Saturday, January 30, 2016

Military Justice Project @ NUS

The Straits Times reports on a worthwhile development at the National University of Singapore: creation of a Military Justice Project to augment official defending officer (DO) training for non-lawyers in SAF courts-martial. Excerpt:
Soldiers can also choose to hire lawyers outside the SAF. Among these legal professionals, there is debate over whether the training for DOs is sufficient. 
Veteran criminal lawyer Amolat Singh, who conducted the DO course pro bono for three years until it was revised, felt that the training adequately equipped DOs for the duties they typically perform. 
He pointed out that most military court cases are not complex and servicemen often plead guilty. 
"You can run a one-day or a five-day course; at the end of the day, the quality of the DOs comes from practice," said Mr Singh, who was an army officer for 15 years. 
"It's just like how there are many lawyers who after law school don't do any litigation.

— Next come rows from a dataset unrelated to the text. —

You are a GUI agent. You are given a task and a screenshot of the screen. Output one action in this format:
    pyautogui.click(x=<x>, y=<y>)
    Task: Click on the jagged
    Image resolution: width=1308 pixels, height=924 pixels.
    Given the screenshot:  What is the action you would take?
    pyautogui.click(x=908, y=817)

After a while, these lawyers can also lose touch." 
Criminal lawyer Anand Nalachandran pointed out that the system at least ensures every soldier will get some form of representation. 

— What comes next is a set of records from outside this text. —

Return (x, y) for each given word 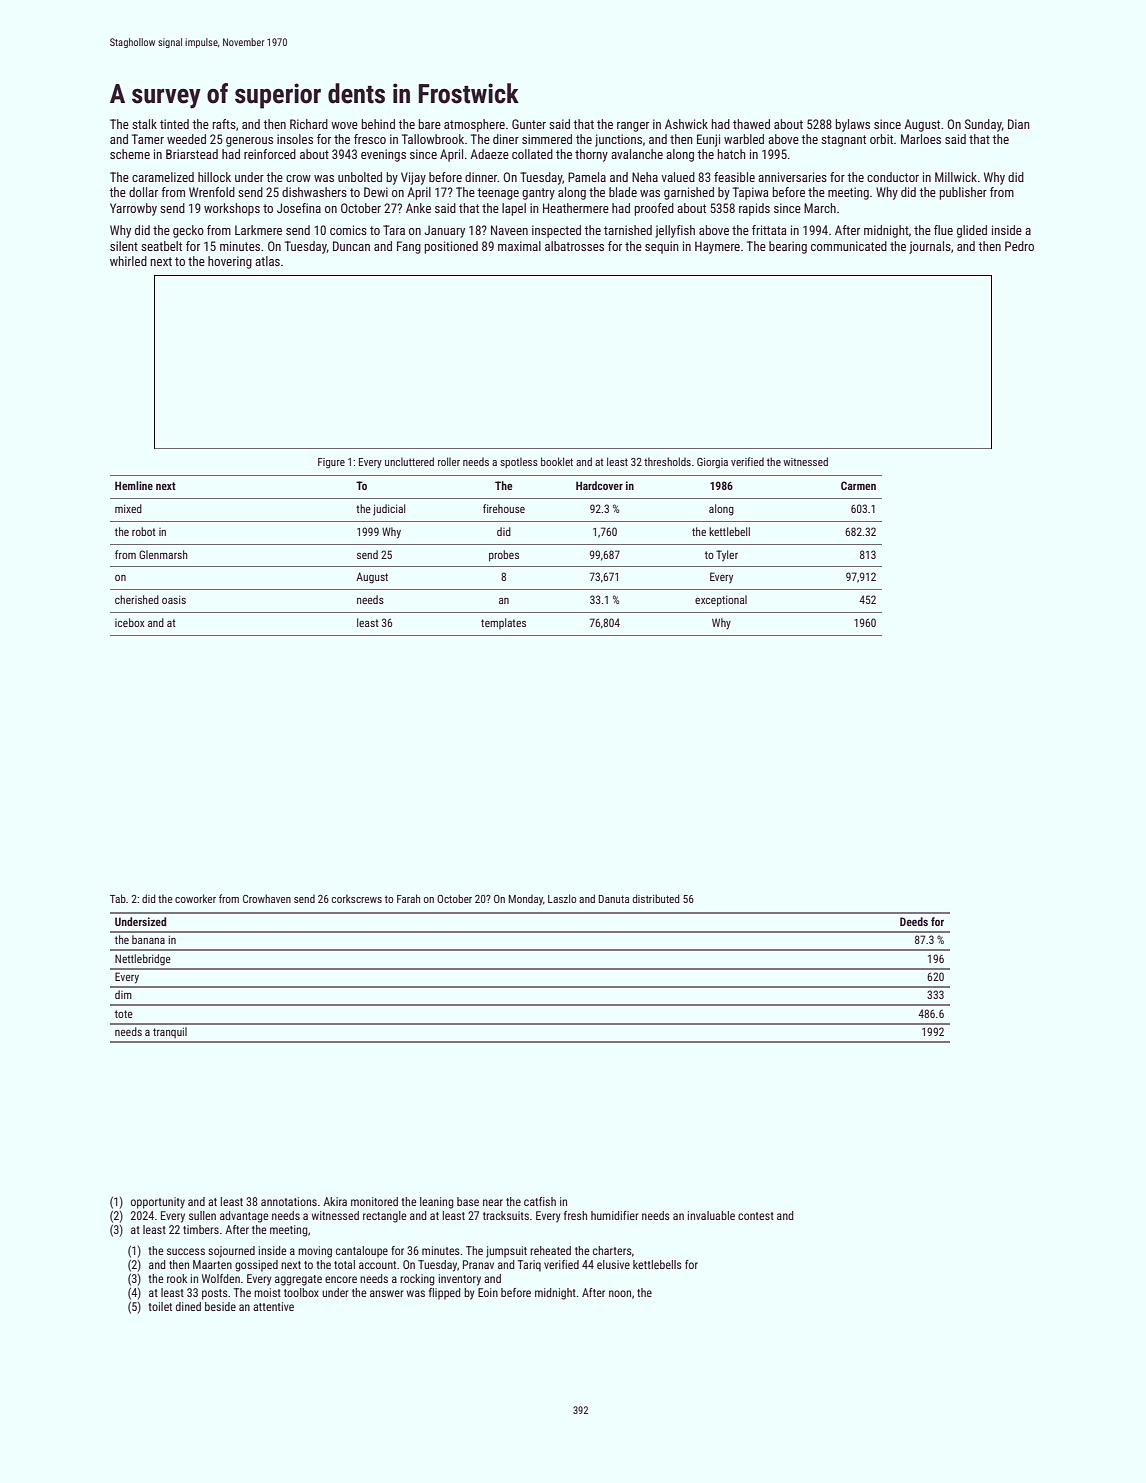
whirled (128, 261)
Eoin (488, 1292)
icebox (130, 622)
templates (503, 623)
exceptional (721, 601)
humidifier (615, 1215)
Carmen (858, 485)
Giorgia (712, 463)
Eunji (708, 140)
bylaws (852, 125)
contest (756, 1216)
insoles (295, 139)
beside (220, 1306)
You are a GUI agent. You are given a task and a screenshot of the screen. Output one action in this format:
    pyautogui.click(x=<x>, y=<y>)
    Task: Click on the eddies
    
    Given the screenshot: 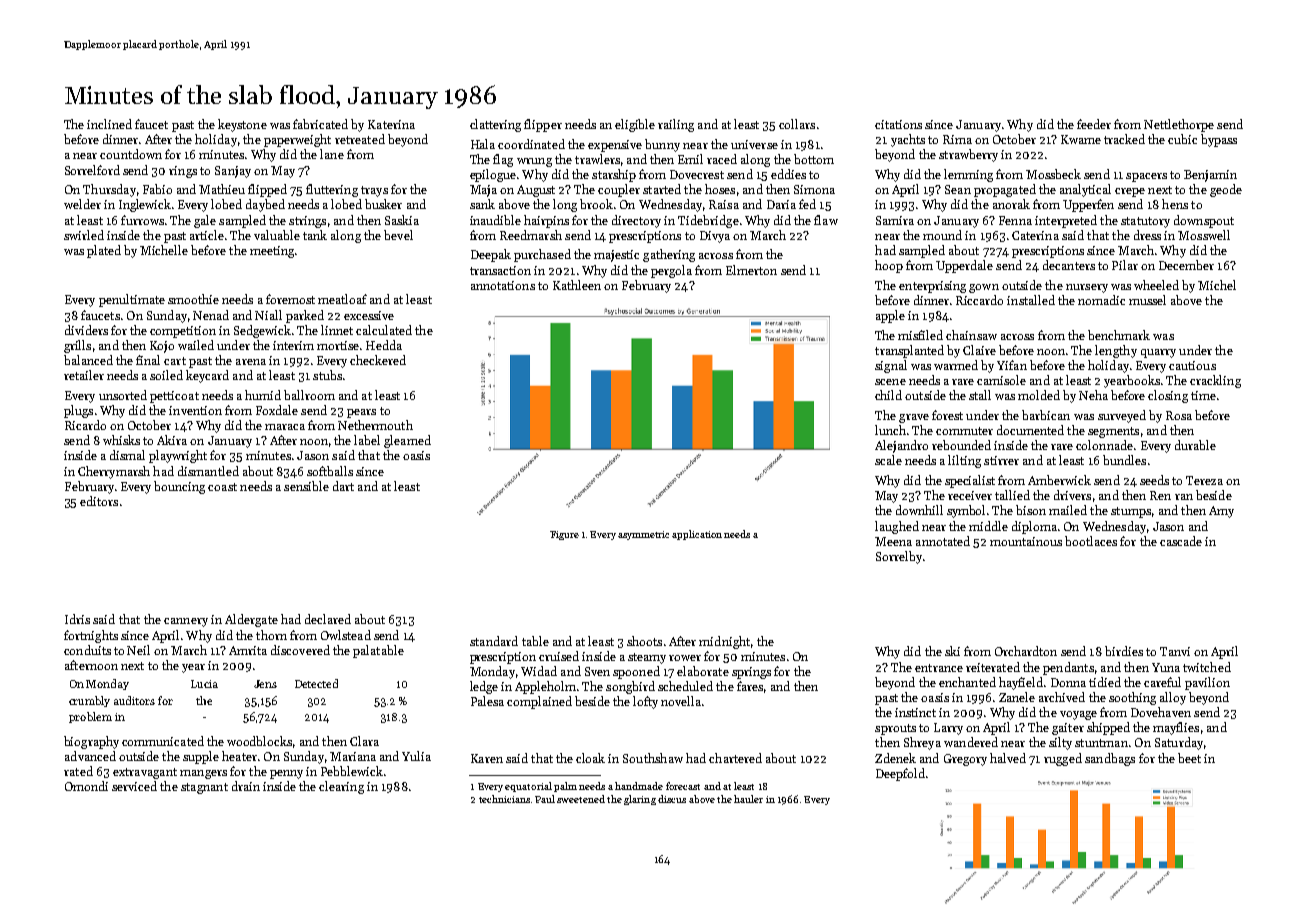 What is the action you would take?
    pyautogui.click(x=788, y=174)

"In the civilian court, if an accused person is unable to afford or engage counsel, he may apply for legal assistance - but if pro bono aid is not granted, he may be unrepresented," said Mr Nalachandran. 
But lawyer Laurence Goh Eng Yau, who has more than two decades of experience with military cases, said there was a perceived "imbalance" in the system because DOs tend to be junior officers with no legal background.
"The DO, being a non-lawyer, will be at a disadvantage because he will be arguing against a prosecutor who is legally trained and has access to materials for research and support," said Mr Goh. 
That said, both Mr Goh and Mr Singh pointed out that in their experience, military prosecutors are conscious of the DOs' inexperience and do not exploit their advantage. 
"It's not a game of who performs better," said Mr Singh. "It's really about whatever punishment the serviceman gets at the end of the day - that it's just, fair and according to the law." 
But Mr Goh also said that the current system, while robust, has room for improvement. 
He is part of a group of volunteer lawyers - including Mr Singh - who regularly help DOs vet their mitigation pleas and legal documents. 
They are also working with the MJP, which has approached the Law Society's Pro Bono Services Office to see if it can extend its pro bono services to the military courts. 
The Sunday Times understands that the matter is still under discussion. 
Mr Goh said: "We are trying to work towards a situation whereby, perhaps in the long term, volunteer lawyers from the Criminal Legal Aid Scheme can extend their help to court-martial cases."